Do you know Halma? Apparently it is called Chinese checkers in English, yet in Germany the field has the form of a star and you can play it with two or three playes. It’s a game that has always been played at home, my parents play it especially in winter, when there is nothing to do outside.
Chrismass lasts in Germany until the 26th, and it’s been a pretty particular Chrismass this year. Since I didn’t have my car, and since I've still been busy testing out the bug-fix-repair-software using the Windows 98-PC of my parents without X-server, since I've been writing this thesis report on a German keyboard, I spent the whole Chrismass with my parents or at home. Normally I am driving around, visiting my cousins, friends who are visiting their parents as well etc. My parents also did not went to visit other parts of the family. It’s been nice actually. I think the atmosphere between my parents and me has never been so relaxed than this year, like we manage finally to respect each other as we are.
So we played Halma these evenings. Yesterday I was playing as always, rather reactively, just trying to make always the best moves. Today, I finally started to think! I considered how to build roads to move my tokens more efficiently – I won all the games. Yet I didn’t even start thinking how to hamper the moves of my father or cut back my mother. I like this game!

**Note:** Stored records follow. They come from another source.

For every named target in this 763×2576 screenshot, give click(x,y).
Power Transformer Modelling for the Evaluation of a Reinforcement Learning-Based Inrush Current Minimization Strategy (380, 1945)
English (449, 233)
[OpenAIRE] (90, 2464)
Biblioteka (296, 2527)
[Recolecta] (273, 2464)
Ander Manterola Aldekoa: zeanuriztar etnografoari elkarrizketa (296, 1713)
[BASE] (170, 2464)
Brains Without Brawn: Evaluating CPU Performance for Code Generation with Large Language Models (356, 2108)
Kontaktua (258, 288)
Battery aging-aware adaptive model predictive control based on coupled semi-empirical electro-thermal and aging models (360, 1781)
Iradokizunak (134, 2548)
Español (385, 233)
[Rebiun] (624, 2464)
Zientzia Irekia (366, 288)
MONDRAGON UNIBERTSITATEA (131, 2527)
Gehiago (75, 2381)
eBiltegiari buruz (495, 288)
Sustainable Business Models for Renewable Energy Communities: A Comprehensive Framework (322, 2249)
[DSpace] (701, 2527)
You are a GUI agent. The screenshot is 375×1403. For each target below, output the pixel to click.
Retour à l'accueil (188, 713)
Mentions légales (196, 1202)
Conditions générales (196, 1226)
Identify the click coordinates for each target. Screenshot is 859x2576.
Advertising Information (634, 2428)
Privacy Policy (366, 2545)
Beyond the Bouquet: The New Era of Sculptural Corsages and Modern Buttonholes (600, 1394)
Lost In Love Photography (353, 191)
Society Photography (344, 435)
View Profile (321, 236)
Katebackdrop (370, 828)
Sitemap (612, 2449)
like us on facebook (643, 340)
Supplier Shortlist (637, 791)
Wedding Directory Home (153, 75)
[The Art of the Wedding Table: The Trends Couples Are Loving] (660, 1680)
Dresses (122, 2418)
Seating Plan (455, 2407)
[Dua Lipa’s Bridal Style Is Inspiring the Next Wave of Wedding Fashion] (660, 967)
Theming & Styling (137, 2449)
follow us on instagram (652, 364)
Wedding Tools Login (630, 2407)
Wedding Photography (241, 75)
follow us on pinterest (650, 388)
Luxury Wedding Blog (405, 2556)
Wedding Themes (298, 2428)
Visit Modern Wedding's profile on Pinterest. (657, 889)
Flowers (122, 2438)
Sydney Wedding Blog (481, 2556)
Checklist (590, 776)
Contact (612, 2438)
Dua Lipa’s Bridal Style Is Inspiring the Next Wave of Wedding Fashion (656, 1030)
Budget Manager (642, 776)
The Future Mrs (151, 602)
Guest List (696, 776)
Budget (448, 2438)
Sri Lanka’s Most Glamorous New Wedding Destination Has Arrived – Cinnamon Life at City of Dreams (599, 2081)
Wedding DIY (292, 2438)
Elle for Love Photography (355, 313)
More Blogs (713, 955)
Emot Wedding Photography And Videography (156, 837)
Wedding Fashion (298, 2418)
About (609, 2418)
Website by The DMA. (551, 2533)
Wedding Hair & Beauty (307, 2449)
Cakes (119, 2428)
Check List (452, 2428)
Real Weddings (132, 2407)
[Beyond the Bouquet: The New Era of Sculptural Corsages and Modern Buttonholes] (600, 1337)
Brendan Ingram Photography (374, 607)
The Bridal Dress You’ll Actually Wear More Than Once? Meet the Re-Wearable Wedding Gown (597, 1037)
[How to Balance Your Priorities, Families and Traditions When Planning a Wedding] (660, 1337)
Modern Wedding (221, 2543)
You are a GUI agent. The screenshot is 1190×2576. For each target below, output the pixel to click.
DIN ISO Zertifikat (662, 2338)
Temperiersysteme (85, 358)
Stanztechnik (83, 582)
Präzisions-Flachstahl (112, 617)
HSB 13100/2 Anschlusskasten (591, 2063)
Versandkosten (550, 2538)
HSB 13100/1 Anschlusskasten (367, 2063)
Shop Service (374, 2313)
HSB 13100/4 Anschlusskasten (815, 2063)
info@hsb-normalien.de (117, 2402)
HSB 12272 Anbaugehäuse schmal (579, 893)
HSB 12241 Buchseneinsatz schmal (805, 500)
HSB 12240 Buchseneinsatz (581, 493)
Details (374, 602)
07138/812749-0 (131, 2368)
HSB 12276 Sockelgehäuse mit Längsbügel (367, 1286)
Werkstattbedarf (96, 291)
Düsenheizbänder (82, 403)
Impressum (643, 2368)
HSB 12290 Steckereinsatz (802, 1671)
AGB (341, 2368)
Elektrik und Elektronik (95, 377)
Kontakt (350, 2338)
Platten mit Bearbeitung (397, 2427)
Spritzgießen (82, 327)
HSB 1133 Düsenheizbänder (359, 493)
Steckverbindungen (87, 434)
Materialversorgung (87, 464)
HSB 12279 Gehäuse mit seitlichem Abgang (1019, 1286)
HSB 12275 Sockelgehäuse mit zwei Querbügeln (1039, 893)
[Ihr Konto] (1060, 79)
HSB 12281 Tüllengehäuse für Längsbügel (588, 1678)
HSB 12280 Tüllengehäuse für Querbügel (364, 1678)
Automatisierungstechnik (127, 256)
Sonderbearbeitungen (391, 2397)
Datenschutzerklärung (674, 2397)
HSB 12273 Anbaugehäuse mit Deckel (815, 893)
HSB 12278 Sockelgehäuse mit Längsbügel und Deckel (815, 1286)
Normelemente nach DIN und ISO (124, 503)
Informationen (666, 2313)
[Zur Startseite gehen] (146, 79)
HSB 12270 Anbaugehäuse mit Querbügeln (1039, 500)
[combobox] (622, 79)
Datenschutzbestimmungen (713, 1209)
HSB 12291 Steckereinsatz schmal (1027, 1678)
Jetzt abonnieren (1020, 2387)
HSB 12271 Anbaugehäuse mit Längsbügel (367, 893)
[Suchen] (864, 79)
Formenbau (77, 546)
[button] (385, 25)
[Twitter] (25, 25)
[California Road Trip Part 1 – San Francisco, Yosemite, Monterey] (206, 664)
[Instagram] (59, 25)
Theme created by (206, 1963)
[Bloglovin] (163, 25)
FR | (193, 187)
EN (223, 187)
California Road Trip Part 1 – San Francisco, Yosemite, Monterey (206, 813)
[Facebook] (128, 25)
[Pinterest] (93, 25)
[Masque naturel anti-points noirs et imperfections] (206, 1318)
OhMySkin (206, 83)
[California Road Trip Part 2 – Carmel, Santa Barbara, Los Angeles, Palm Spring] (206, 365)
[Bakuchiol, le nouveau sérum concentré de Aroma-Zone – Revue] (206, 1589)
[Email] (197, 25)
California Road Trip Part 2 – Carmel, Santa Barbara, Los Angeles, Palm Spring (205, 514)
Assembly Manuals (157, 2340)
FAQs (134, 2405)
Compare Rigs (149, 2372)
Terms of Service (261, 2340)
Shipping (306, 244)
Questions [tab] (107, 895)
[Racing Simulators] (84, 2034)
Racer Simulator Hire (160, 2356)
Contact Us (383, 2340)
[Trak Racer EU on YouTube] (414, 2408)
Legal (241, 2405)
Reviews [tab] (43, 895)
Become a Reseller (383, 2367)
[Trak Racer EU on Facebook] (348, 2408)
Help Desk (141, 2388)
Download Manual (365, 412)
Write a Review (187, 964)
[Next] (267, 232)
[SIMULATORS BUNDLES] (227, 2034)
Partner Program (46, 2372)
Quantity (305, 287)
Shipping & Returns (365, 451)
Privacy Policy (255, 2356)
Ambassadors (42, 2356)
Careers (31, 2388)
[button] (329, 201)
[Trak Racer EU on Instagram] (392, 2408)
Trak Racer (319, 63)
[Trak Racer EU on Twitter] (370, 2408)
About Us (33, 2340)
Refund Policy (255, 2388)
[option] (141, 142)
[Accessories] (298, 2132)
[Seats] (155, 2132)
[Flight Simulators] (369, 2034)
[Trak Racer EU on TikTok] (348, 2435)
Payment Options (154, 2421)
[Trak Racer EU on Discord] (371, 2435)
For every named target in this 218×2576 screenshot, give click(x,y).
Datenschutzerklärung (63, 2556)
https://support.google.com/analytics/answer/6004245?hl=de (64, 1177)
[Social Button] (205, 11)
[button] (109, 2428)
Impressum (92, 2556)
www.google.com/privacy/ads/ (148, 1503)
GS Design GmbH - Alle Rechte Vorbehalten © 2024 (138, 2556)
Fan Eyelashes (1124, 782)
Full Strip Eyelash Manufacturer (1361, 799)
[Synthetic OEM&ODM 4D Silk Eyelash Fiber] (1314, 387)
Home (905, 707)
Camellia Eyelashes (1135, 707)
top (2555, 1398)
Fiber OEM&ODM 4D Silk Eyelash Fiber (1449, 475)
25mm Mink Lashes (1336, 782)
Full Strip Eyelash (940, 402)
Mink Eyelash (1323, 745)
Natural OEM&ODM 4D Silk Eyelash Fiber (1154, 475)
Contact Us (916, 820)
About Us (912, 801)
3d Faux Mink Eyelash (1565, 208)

Being tired of too much thinking, we started to play dices. Yes, I know, that with some probably very basic knowledge of statistics, I should be able to optimize my chances of winning. But I don’t. I lost every game. No, I am not among the lucky ones. One gets most points, if all the five dices have the same number with at most three strokes. I got it only during the last game, when my father already stopped playing, but then twice!Following the rules, the second "five in a row", counted in my case only 5 instead of 50 points. So much about good luck and gaussian distributions.